A Ghanaian nurse who force-fed her baby to death will not be deported after a court ruled it would breach her right to a "family life".
The woman, who cannot be named for legal reasons, has been granted permission to live in Britain indefinitely after a bid to deport her was overturned under Article 8 of the European Convention on Human Rights (ECHR) , which protects the right to a "family life".
The nurse, 33, was jailed for three years after she force-fed her 10-month-old daughter to death in 2011. The baby died of pneumonia caused by the inhalation of food into her lungs. The woman was released from prison in April after serving her three-year sentence.
Her criminal history and the length of her sentence made her liable for automatic deportation under Home Office rules, which state that any foreign national sentenced to 12 months or more can be "automatically deported unless they can show that this would breach their rights".
Home Secretary Theresa May attempted to deport the nurse after she had served her sentence, but the woman, who can only be referred to GHA after winning lifelong anonymity, lodged an appeal and won her case, citing Article 8 of the European Convention on Human Rights.
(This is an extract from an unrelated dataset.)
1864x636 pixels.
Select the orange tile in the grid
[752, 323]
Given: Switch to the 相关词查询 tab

Previous attempts to deport her were rejected after she appealed and won her case at a lower immigration tribunal in February. A further appeal to overturn the tribunal's ruling failed last month meaning the nurse, who came to the UK on a student visa in 2000, will be allowed to stay in the UK.
The nurse now lives with her partner and her three surviving children in a London flat after social services concluded the children were under "no significant risk of harm" and described them as a "close, committed family unit".
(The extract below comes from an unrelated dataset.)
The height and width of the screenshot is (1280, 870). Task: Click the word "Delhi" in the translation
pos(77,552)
The Home Office is set to appeal against the tribunal’s decision.
A spokesman added: "We firmly believe foreign nationals who break the law should be deported. We are disappointed by the tribunal's decision in this case and are seeking to appeal against it.
"Through the recently passed Immigration Act, we are making it easier to remove people from the UK and harder for individuals to prolong their stay with spurious appeals, by cutting the number of appeal rights from 17 to four.
"It will also ensure that judges deal with Article 8 claims in the right way — making clear the right to a family life is not regarded as absolute and unqualified."